• RECORDS TO USE:
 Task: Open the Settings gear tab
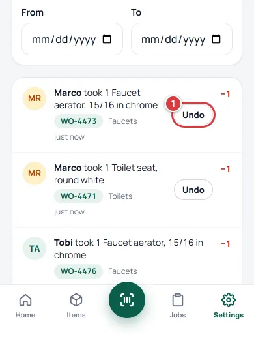(x=229, y=306)
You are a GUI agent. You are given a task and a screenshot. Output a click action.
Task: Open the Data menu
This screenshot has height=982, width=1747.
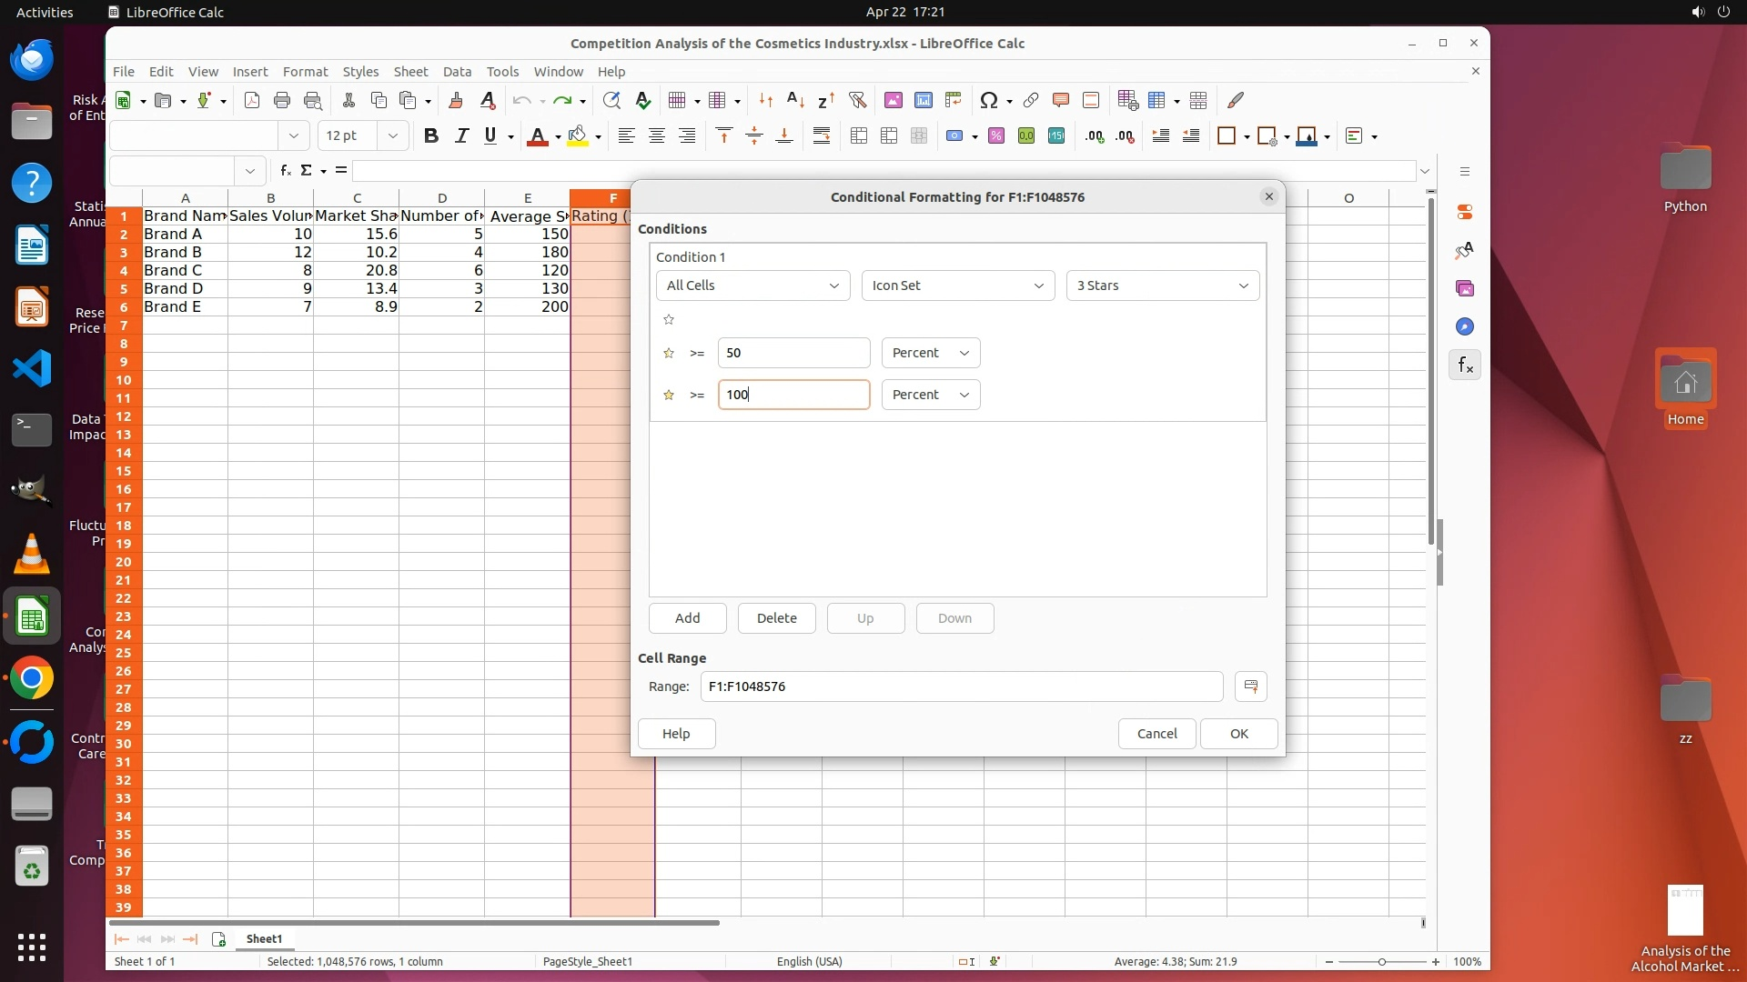(x=457, y=72)
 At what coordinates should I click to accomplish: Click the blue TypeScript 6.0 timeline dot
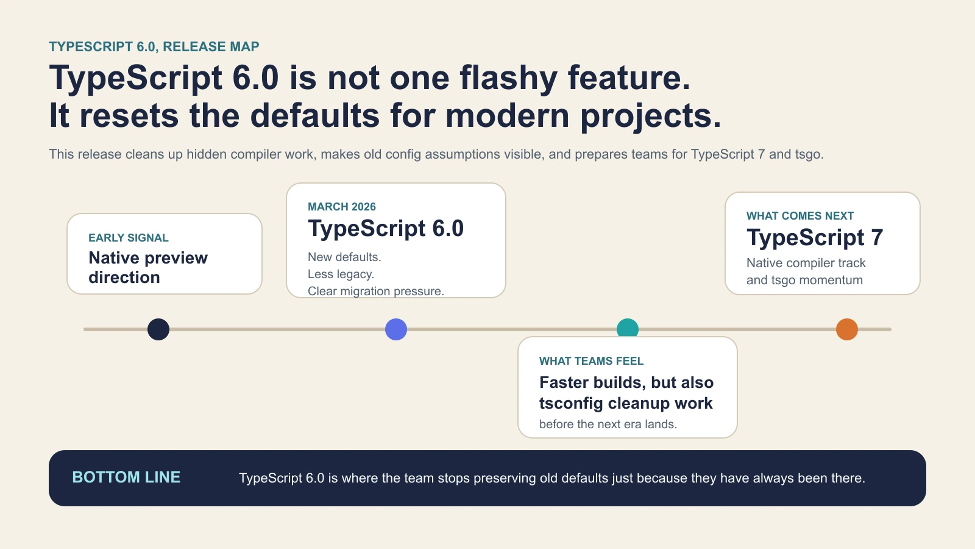(x=395, y=329)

• STATED TASK: Echo the listing verbatim, starting with its first line and going on through the line with "(x=457, y=72)", both ends included. Leave the pictures out of the output.

• SOLUTION TO THIS EXERCISE:
 Task: Open the Settings gear tab
(x=229, y=306)
You are a GUI agent. You are given a task and a screenshot. Output a click action.
Task: Open the Data menu
This screenshot has height=982, width=1747.
(x=457, y=72)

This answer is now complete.